Do you have a link to a pic? Or could you put us in touch? I'd love to know he is okay!


----------



## teamsarazara (8 November 2011)

SydneyB said:



			Do you have a link to a pic? Or could you put us in touch? I'd love to know he is okay!
		
Click to expand...

mailed you


----------



## SydneyB (8 November 2011)

teamsarazara said:



			mailed you
		
Click to expand...

Mailed you back. 

Not the right horse, sadly!


----------



## Dolcé (9 November 2011)

I doubt very much that this is him but have a look on this thread of mine in 2008, just with him being bought at York and you saying this one was at York.  It is the second lot of photos.  He didn't have any white on his legs at all.

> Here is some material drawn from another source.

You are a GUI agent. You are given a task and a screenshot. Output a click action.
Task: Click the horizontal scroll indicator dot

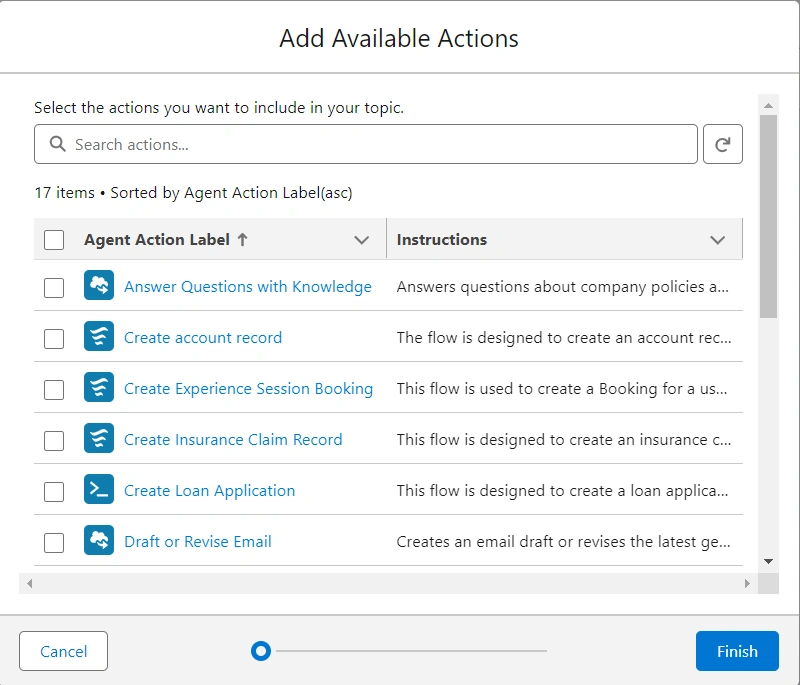(x=261, y=651)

http://ihdg.proboards.com/index.cgi?board=talk2&action=print&thread=88356


----------



## cronkmooar (10 November 2011)

SydneyB said:



			Hi, I'm trying to trace Taz, a ~17h bay gelding. Has a small star and a small hind sock (I think). Last I'd heard, he'd been sold on to a boarding school near to York. Last heard of him there in 2004. He was believed to be CB cross.

Not much to go on, sorry...
		
Click to expand...

The boarding school would probably be Queen Ethelburgers (sp) why don't you give them a ring?


----------



## SydneyB (10 November 2011)

I emailed them before I started this thread. I have hearing loss, so phone calls are tricky for  me. 

Thanks for the help though!


----------



## SydneyB (17 December 2011)

Bumping.


----------



## cronkmooar (18 December 2011)

Did you get any response from QE?  If not you could email Karen  Dixon, she might remember him from there


----------



## SydneyB (22 April 2012)

I did contact the school, but it seems that most of the staff have moved on. The head girl didn't know anything about him. 

I'm still looking, if anyone has any info.


----------



## SydneyB (7 December 2012)

Bumping.


----------